Carry on, Arvind Kejriwal!
The Aam Aadmi Party
should change the political system, however hard the political system might try
to change AAP. If the AAP is to
truly succeed, it would have to succeed on its own terms, without surrendering
its original ideals and crusading spirit.
Prashant Bhushan
and Yogendra Yadav, who were expelled from AAP have a lot of grievances against
Arvind Kejriwal. Kejriwal is the face of the party, its leader as well as its
most hard-working member. But there is a limit to which a leader can listen to
his followers. Bhushan and Yadav are trying to prove that Kejriwal can go to
any extent to have his say. According to them, he is a leader who wants to go
alone without anyone challenging his supremacy and that he likes to be in the
company of those people who do not have mass base, followers and intellectually
inferior to him. How can anyone say that Bhushan and Yadav are right? Is it
because they got kicked out of the party? Why both have been doing negative
campaigning for more than a year?
Kejriwal has a god
sent opportunity to provide alternative political platform for the vast
majority of Indians.
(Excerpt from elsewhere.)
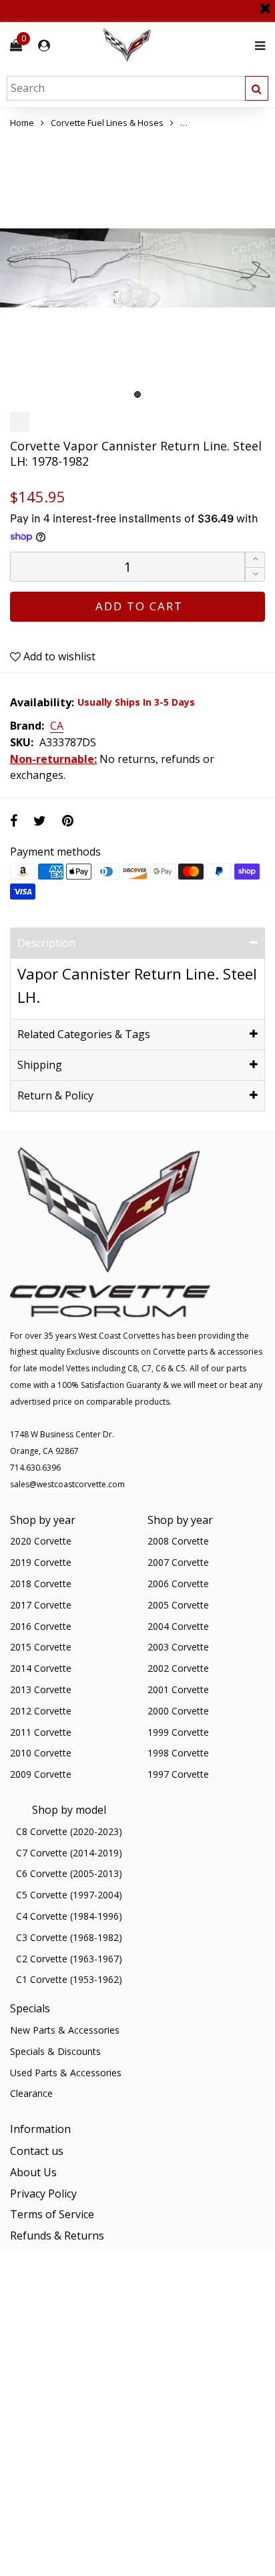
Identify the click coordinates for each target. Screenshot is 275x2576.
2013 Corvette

It is his brainwork. You can’t expect him to clear
overnight the corruptions that have accumulated in our country since
Independence till now. Even if Kejriwal manages to clear half the dirt, that
would be the greatest thing ever done by any Indian so far.
As long as AK
delivers as Chief Minister of Delhi, free from corruption, mis-governance,
maladministration, nepotism etc his electoral victory will remain a political
success also.
Kejriwal and the
genuine members of AAP are out to change the system as a whole - no doubt a
near impossible task given India's complexities. As far as APP works on its
promises to Delhi people, and deliver good governance, there should not be an
issue. If majority decide each and everything, it may not be the right decision
always. If the "fascist" leader is wise enough, what is the problem?
AAP experiment got
the highest expectations of the people - especially in Delhi. All the subsequent
trouble for Kejiriwal has been hatched in wrong quarters without right thinking
- that too on behalf of the parties which are afraid of AAP's growth. It is
surprising that the media is giving unwarranted publicity to the developments
within AAP - as if this is the only issue and only party affair that is rocking
the nation. Just after the completion of LS election, how senior leaders of the
BJP were sidelined is still a green memory for those who have been watching the
politics.
AAP has come back
with a thumping majority in Delhi. This in itself talks of their calibre as
leaders. Differences of opinion, dissidents have always been part of a social
setup. You cannot agree to or please everyone. Some disgruntled members are
bound to be there. People will continue to come and go. But AAPs bijli, paani
has everyone hooked, the majority of lower income group and middle class.
Very rarely decent
people in public life can find a place to help shape ideology. Kejriwal,
despite his IIT background, has qualified for a rigorous service. His idea of
clean politics motivated many intellectuals who had lost all hopes of seeing this
happen in their life time. It was Kejriwal who gave them the hope.
Whatever the
immediate struggles and tribulations, the party seems to have a strong central
group, who would ultimately triumph in steadying the rocking ship, through
allowing Kejriwal to control the rudder. Now Kejrival seems to be just purging
AAP of unclean and corrupt people. Here is the dilemma: Governance of any
institution requires quick action otherwise the institution will fail. When
that isn't possible leaders are forced to take quick action which then smacks
of autocracy.
Kejriwal should
continue his good work for the people of Delhi without involving in useless
talks. Silence is golden during such times. Good luck to Kejriwal, his team and
his party which is first of its kind in Indian political history. Only time
will tell us all, how AAP will perform.